There was a remarkable article in The New Republic two weeks ago by William Galston with the revealing title, “The Public Isn’t Enthused About Health Care Reform. So What?” Galston opens with this:
“With the passage of time,” former Bush administration official Pete Wehner writes today, “President Bush’s decision to champion a new counterinsurgency strategy, including sending 30,000 additional troops to Iraq when most Americans were bone-weary of the war, will be seen as one of the most impressive and important acts of political courage in our lifetime.” Wehner may turn out to be right. And his argument has broader implications that deserve our attention.
Wehner tacitly defines political courage as the willingness to go against public opinion in pursuit of what a leader believes to be the public interest. Fair enough. And unless one believes—against all evidence—that democracies can do without courage, so defined, it follows that there’s nothing necessarily undemocratic about defying public opinion when the stakes are high.
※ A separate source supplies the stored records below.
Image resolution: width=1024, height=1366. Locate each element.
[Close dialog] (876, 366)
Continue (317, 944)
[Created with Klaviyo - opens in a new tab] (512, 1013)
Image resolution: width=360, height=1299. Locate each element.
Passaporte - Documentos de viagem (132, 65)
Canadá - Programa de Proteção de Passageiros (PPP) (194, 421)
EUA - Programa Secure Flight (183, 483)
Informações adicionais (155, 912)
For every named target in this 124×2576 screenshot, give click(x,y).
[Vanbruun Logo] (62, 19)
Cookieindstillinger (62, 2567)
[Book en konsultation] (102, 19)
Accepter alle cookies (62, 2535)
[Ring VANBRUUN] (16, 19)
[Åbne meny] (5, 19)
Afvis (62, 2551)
After all, the people will soon have the opportunity to pass judgment on the leader’s decision. And they will be able to judge that decision, not by the claims of its supporters or detractors, but by its results.
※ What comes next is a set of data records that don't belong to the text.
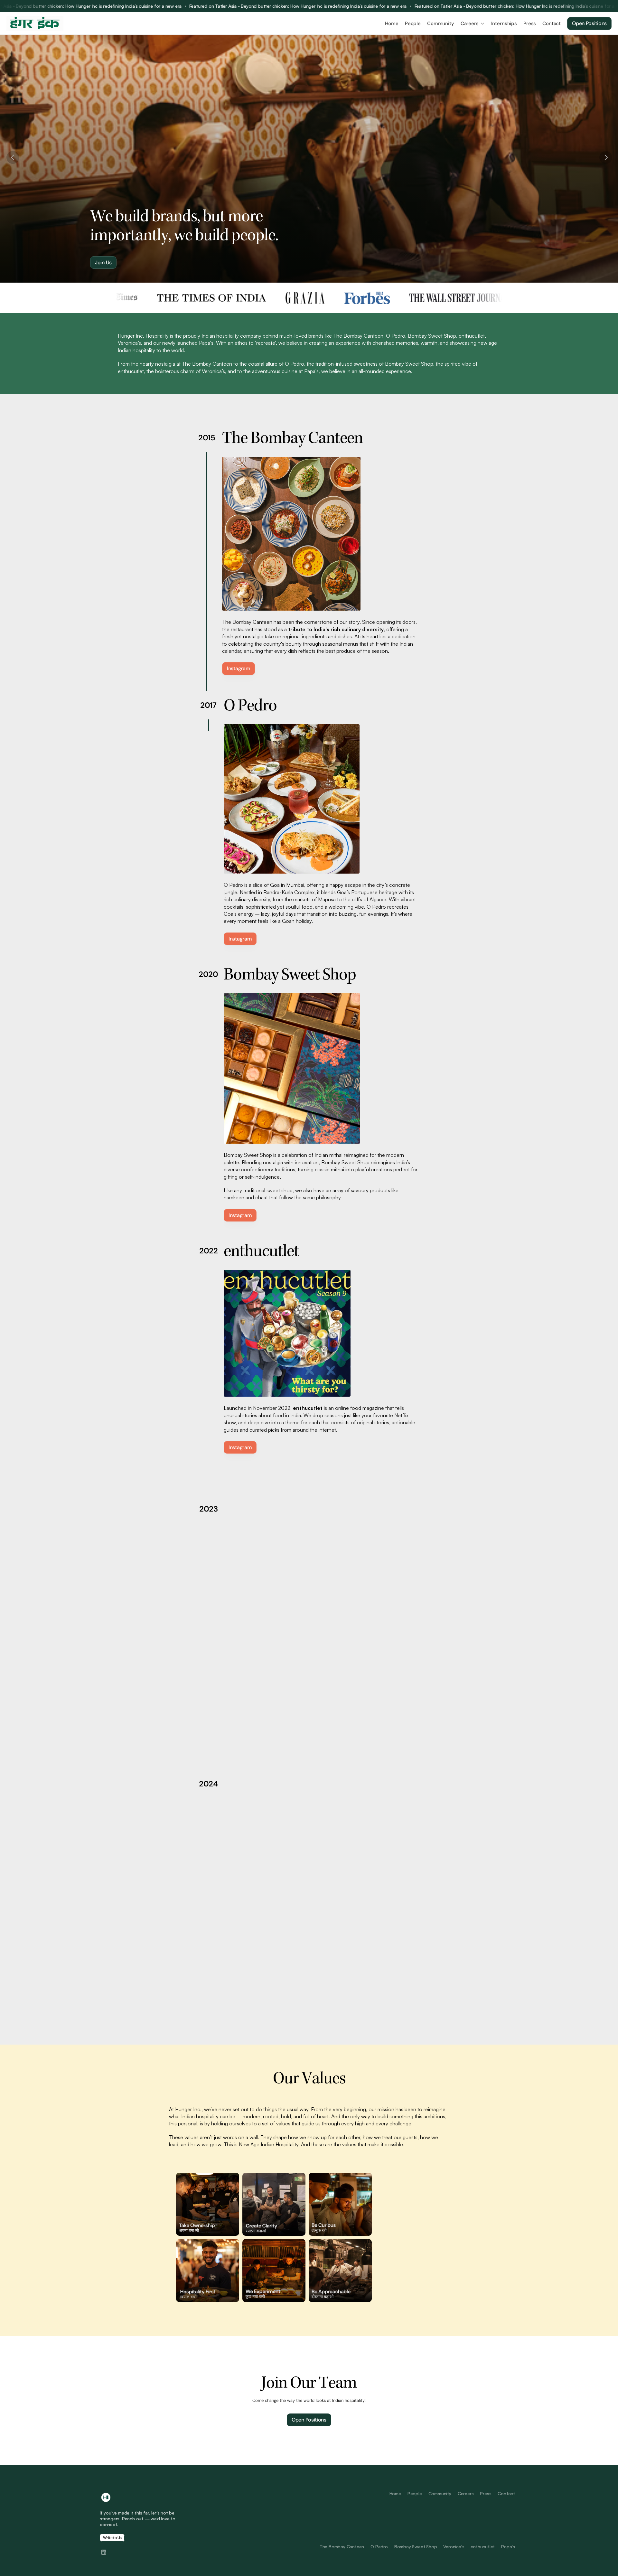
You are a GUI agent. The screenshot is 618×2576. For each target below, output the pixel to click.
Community (439, 2493)
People (414, 2493)
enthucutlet (483, 2546)
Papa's (508, 2546)
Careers (466, 2493)
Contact (506, 2493)
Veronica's (453, 2546)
Now, it might surprise some folks that in large part, I agree with Galston here. He cites Alexander Hamilton in support of his position, but I would go back further, to one of the inspirations of the modern conservative tradition, Edmund Burke (emphasis mine):
Certainly, gentlemen, it ought to be the happiness and glory of a representative to live in the strictest union, the closest correspondence, and the most unreserved communication with his constituents. Their wishes ought to have great weight with him; their opinion, high respect; their business, unremitted attention. It is his duty to sacrifice his repose, his pleasures, his satisfactions, to theirs; and above all, ever, and in all cases, to prefer their interest to his own. But his unbiassed opinion, his mature judgment, his enlightened conscience, he ought not to sacrifice to you, to any man, or to any set of men living. These he does not derive from your pleasure; no, nor from the law and the constitution. They are a trust from Providence, for the abuse of which he is deeply answerable. Your representative owes you, not his industry only, but his judgment; and he betrays, instead of serving you, if he sacrifices it to your opinion.
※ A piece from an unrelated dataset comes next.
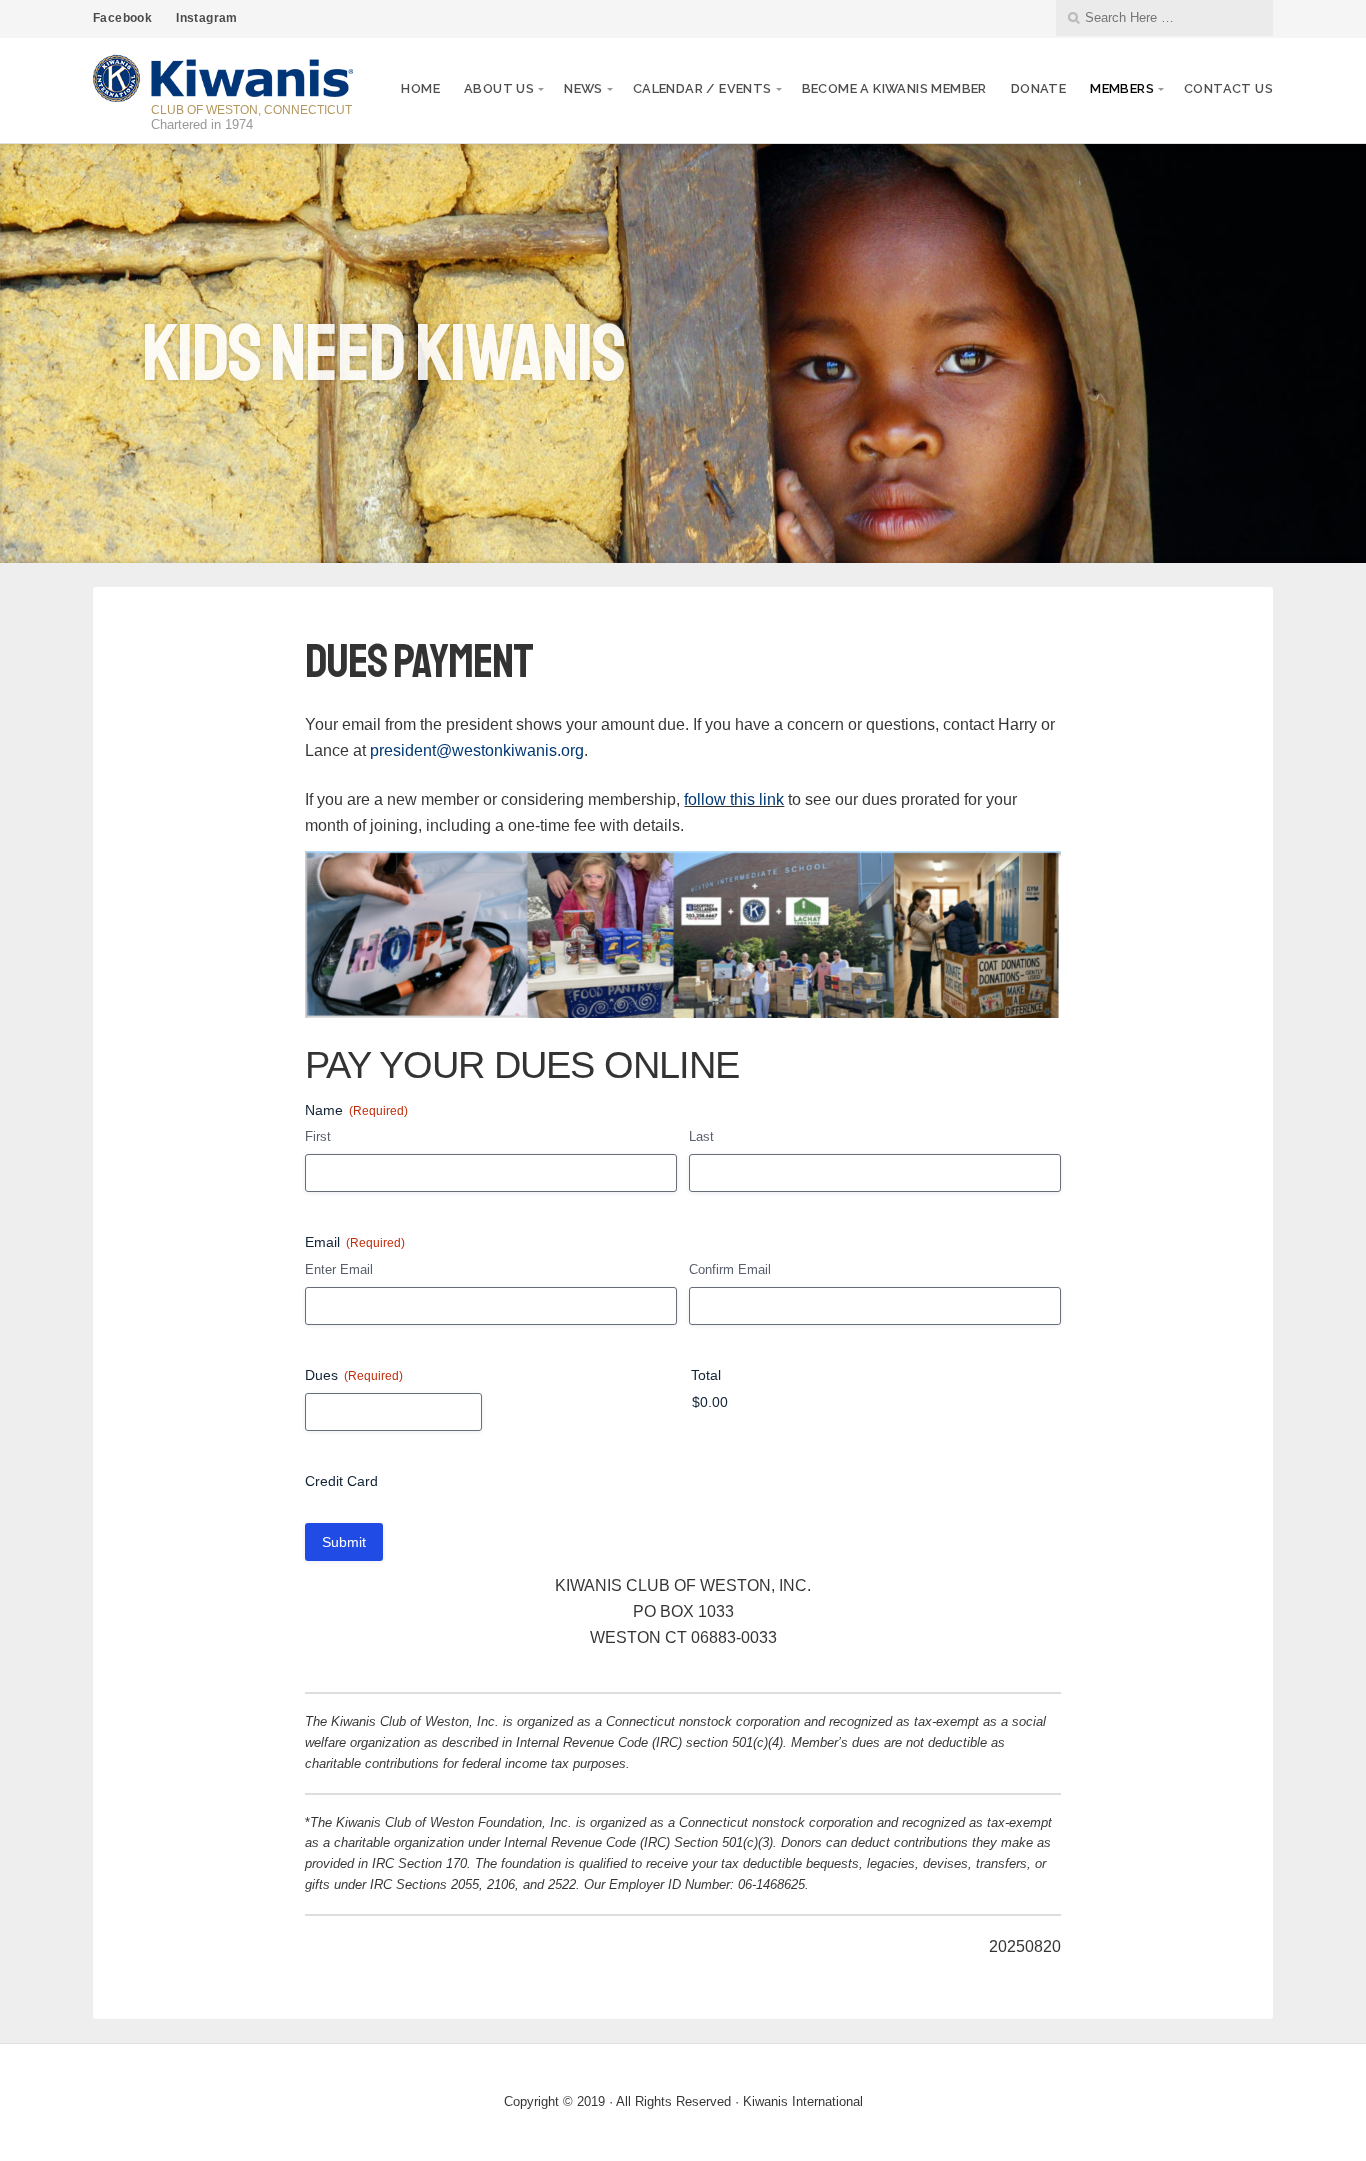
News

Properly understood, we elect officials to represent us, not to be our puppets. What they owe us is, first, an honest description of their character and beliefs, so that we can vote for them with an accurate understanding of how they would represent us; and second, to represent us with integrity in a manner consistent with that description. As such, there is no question that Barack Obama, for instance, ought to seek the passage of what he honestly believes to be the best laws possible, whether they are popular or not. Public unpopularity is not in and of itself an argument against any law, initiative, or executive action.
That said, I think Galston goes too far when he writes,
Note that to accept this argument, as I do, is to deny that President Obama and the Democrats are acting high-handedly—let alone anti-democratically—in moving forward with comprehensive health insurance reform. They genuinely believe that the public interest demands it—and that the people themselves will eventually agree. And they know that the people will have the last word.
This paragraph fails for two reasons. In the first place, Galston is comparing a legislative effort by President Obama and the Hill Democrats with an executive decision made by George W. Bush—which in this context is comparing apples and dragons. Had President Bush forced a declaration of war against Iraq through Congress in the face of rising majority opposition, that would be a direct parallel—and the Left would without question have called such action “high-handed,” “anti-democratic,” and a whole host of other things that would have been far less complementary. And they would have been right. What President Bush actually did was to make a decision which was unilaterally his sole responsibility to make as the ultimate commander of our nation’s military forces; which is a very different thing.
In the second place, the high-handed and anti-democratic nature of the actions of the Democratic Party leadership does not rest in the fact that they are proposing policies which are currently unpopular. If they believe those policies to be best, they are honor-bound to do so. Where it rests is in their unwillingness to allow the democratic process to work to their detriment. Were they to follow the rules, it seems clear that at this point, they would lose—but rather than accept that fact, and either compromise with more moderate folks in Congress (to produce a bill that could draw sufficient support) or lose honorably and move on, they have resorted to arm-twisting and attempts to subvert the process. True, they are far from the first to do either; but the fact that wrong has been done before doesn’t make it right.
To understand the key point here, we must I think return to Burke:
Your representative owes you, not his industry only, but his judgment; and he betrays, instead of serving you, if he sacrifices it to your opinion.
If this is true (and I believe it clearly is), then it is at least as true that our representatives betray us if they sacrifice their judgment to anyone else’s opinion either, and especially if they do so for personal or political gain; and this is exactly what President Obama and Speaker Nancy Pelosi are trying to push a number of House Democrats to do. Do they have the right to push an unpopular agenda? Yes, and the responsibility to do so, if they believe it best—but only within limits. They are exceeding those limits in a manner which is, yes, high-handed and anti-democratic, even if it is also courageous, and there’s nothing wrong with calling them on it.